Here, the evidence against Appellant was strong. Although Appellant argued at trial that someone else shot the victim, the jury was shown the gas station surveillance video, which captured the shooter's face, profile, and distinctive car; heard unrebutted testimony that, on the night of the shooting, Appellant was in possession of the green Avalanche shown in the surveillance videos; and heard testimony that the cell site location data from Appellant's phone placed him near the restaurant during Rojas-Martinez's shift shortly before the shooting, and approximately one mile away from the gas station immediately after the shooting. Moreover, the jury heard testimony that, on the morning after Rojas-Martinez's murder, Appellant informed Holland that he was no longer interested in working for him, and that, at some point afterward, he fled the state. Additionally, the defense's theory that someone else had shot the victim was undermined by the investigating officer's testimony that he had completed an investigation into Scott's potential involvement with the shooting and that officers had originally apprehended the wrong person because a 911 caller misreported the shooter's vehicle.

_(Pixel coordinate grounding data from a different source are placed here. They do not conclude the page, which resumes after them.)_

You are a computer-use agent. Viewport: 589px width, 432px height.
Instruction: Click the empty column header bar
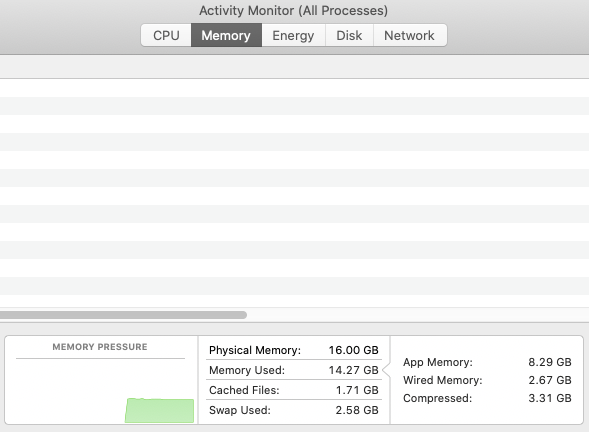coord(294,67)
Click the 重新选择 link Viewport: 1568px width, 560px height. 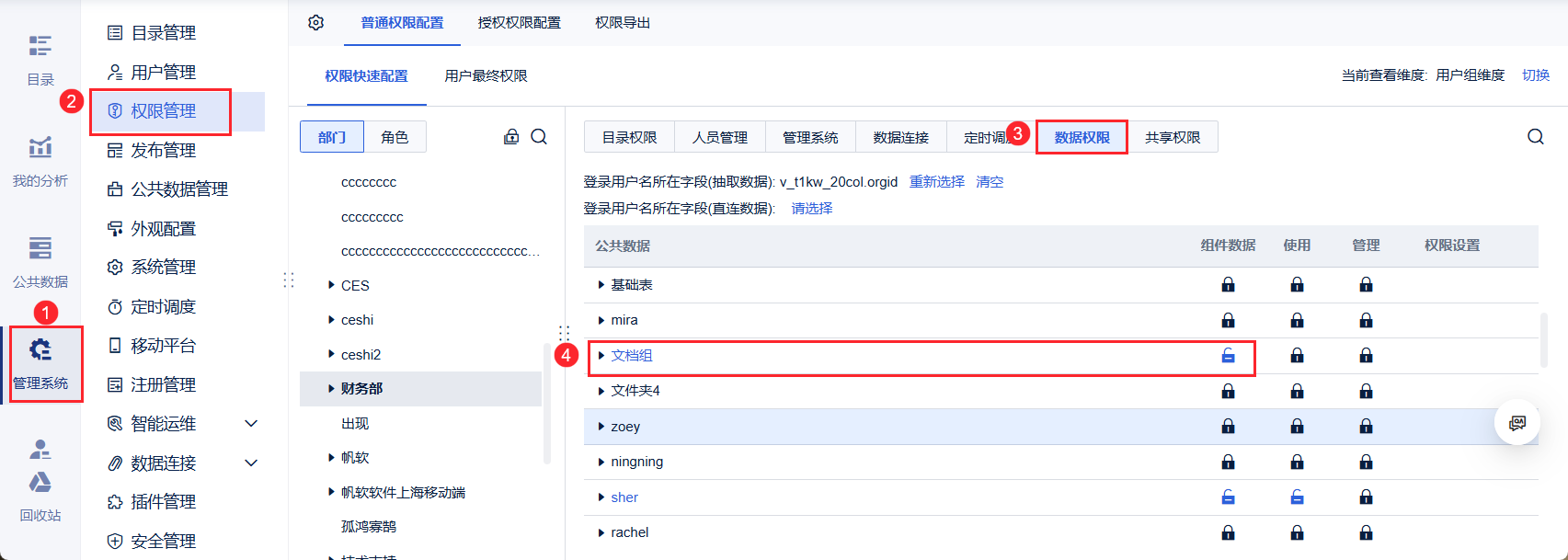point(937,182)
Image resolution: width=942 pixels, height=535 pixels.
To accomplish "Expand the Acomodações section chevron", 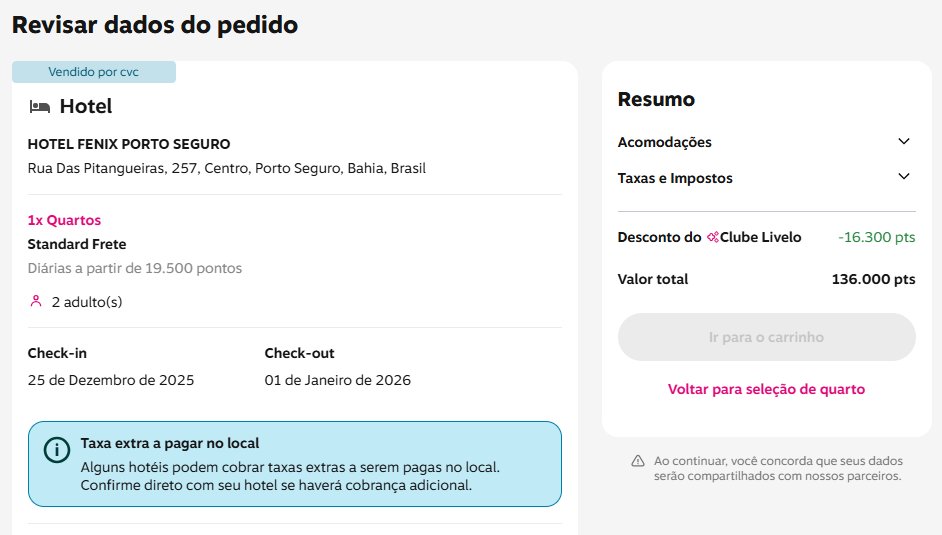I will [904, 142].
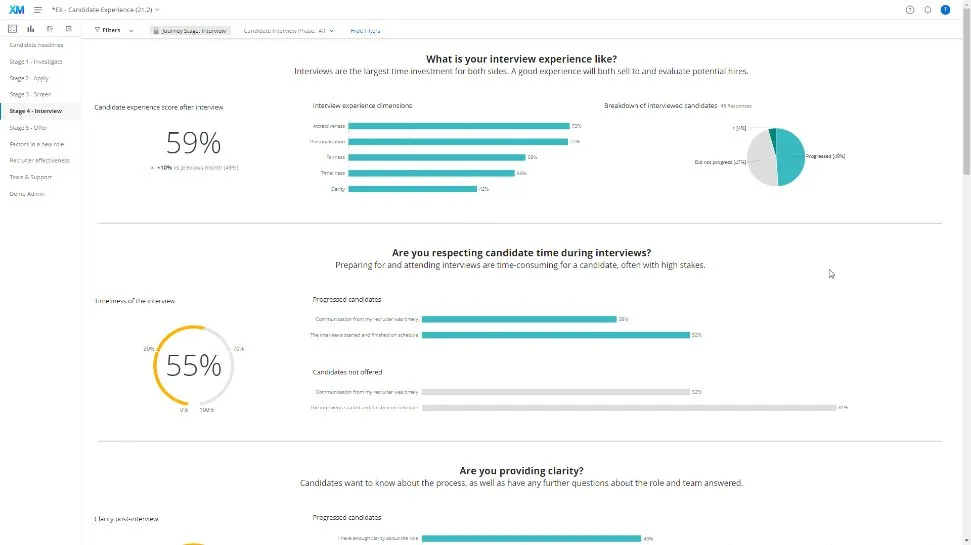Open the Candidate headlines page
The width and height of the screenshot is (971, 545).
pos(36,45)
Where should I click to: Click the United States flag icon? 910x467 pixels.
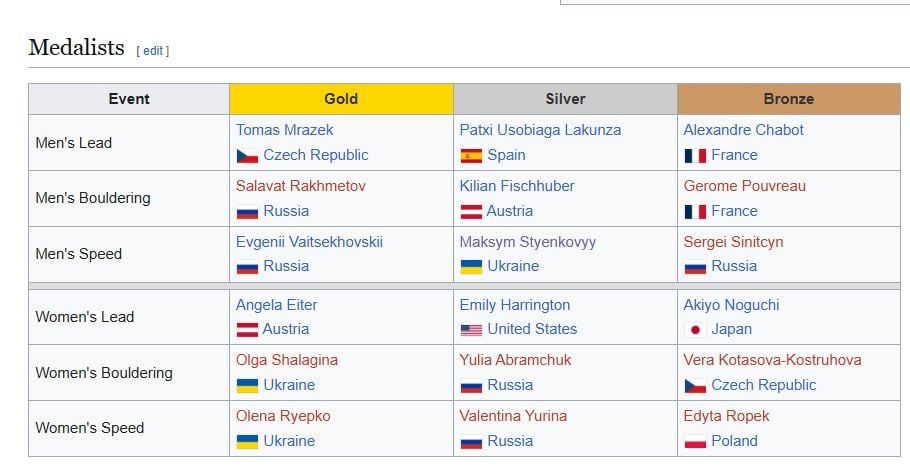coord(471,330)
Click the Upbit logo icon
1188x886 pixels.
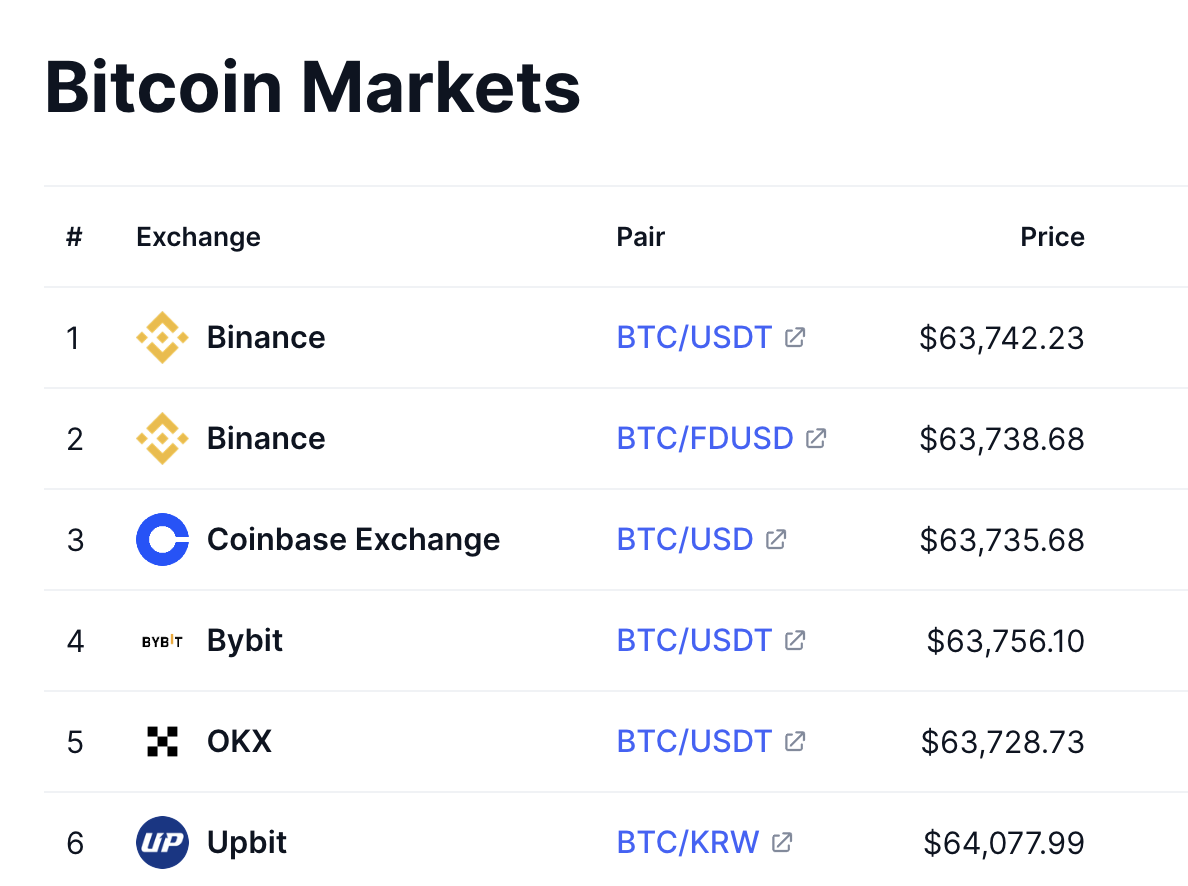tap(162, 843)
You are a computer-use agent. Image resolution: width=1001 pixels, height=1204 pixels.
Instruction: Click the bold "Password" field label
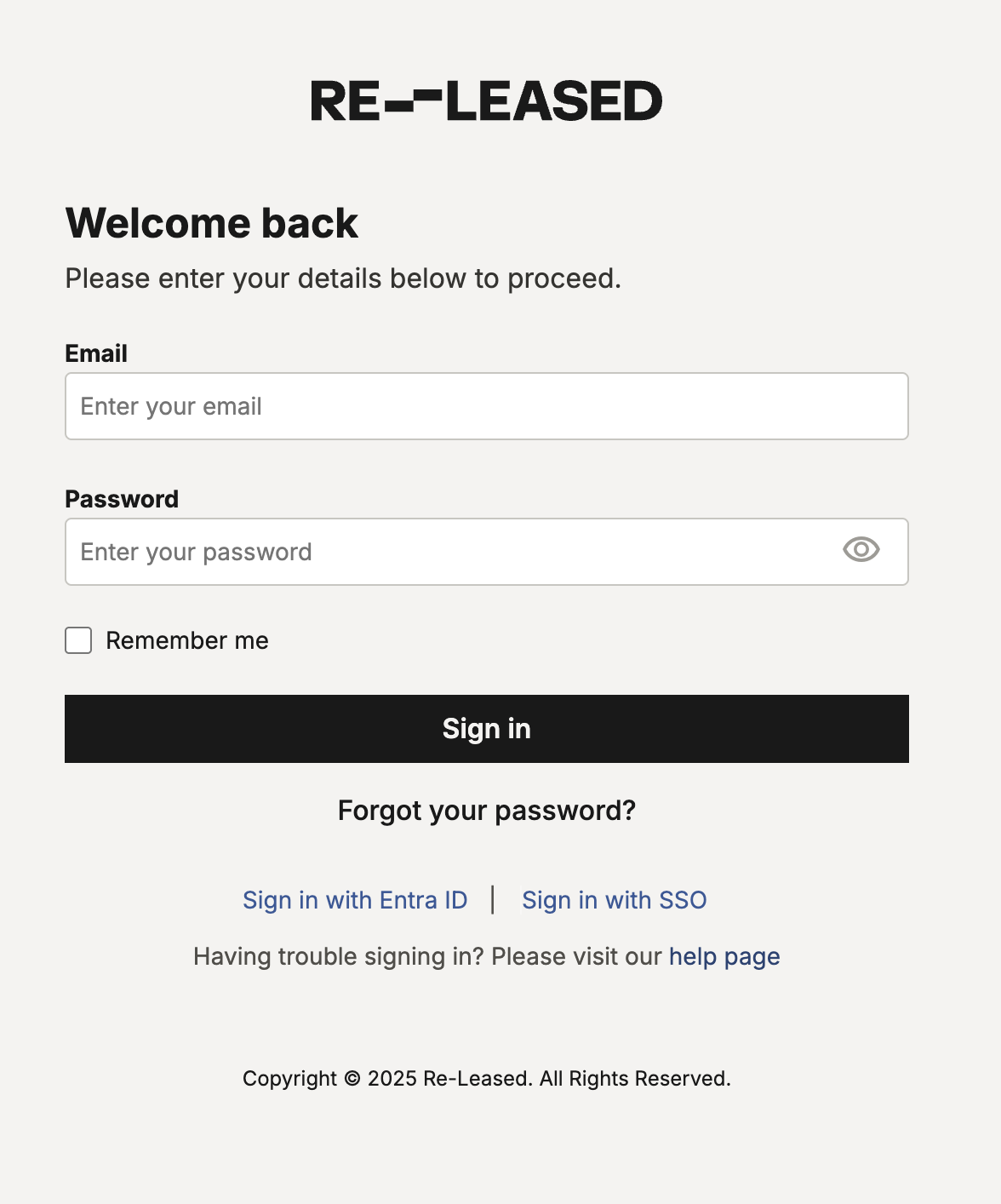coord(122,499)
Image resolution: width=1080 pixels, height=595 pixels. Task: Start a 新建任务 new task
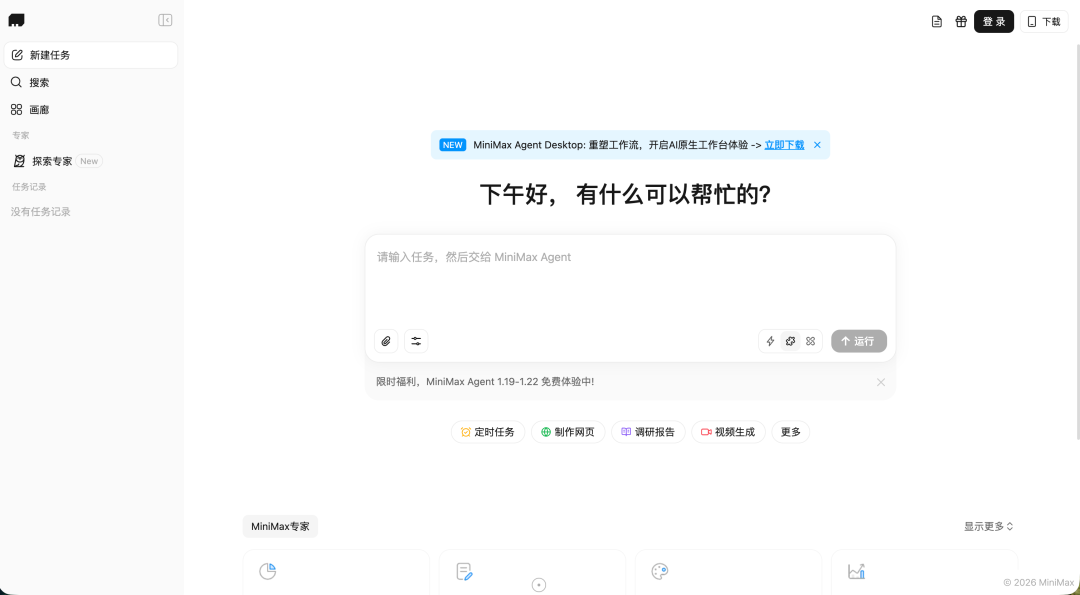pos(51,55)
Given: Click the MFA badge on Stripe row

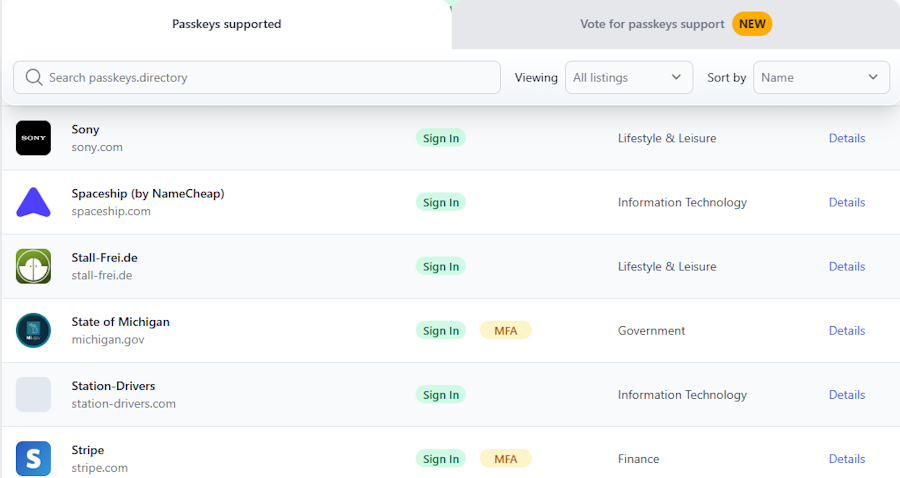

Further, the trial court twice instructed the jury that it could only consider the other-act evidence for the limited Rule 404 (b) purposes and that it could not conclude from the evidence that Appellant had a propensity to commit crimes, and the court reminded the jury that Appellant was on trial only for the charges listed in the indictment. Because we presume that jurors follow the trial court's instructions, any harm caused by the Rule 404 (b) evidence was mitigated by the trial court's instructions limiting the jury's consideration of the evidence. See Williams v. State, 313 Ga. 443, 449-450 (1), 870 S.E.2d 397 (2022) (“Because we ordinarily presume that jurors follow [the trial court's instructions], any unfair prejudice from the admission of the [Rule 404 (b)] evidence was reduced.” (citation and punctuation omitted)). Moreover, although the trial court instructed the jury that it could consider the other-act evidence for the purposes of intent, knowledge, and absence of mistake or accident, which the State concedes were not permissible purposes, the instructions, as a whole, reduced the likelihood that any error in admitting the armed-robbery and shooting evidence contributed to the verdict, as “they did, at least, tell the jury what it could not do,” namely, that the jury could not consider the evidence as proof of Appellant's propensity to commit crimes. Nundra v. State, ––– Ga. ––––, –––– (2), ––– S.E.2d ––––, 2023 WL 2575676 (2023) (emphasis in original) (although the limiting instructions “did not meaningfully explain for which permissible purpose the [Rule 404 (b)] evidence was relevant,” the trial court's “admonition that the jury may not infer from such evidence that the accused is of a character that would commit such crimes reduce[d] the likelihood that the evidence of [the defendant's] past crimes influenced the verdict” (punctuation omitted)).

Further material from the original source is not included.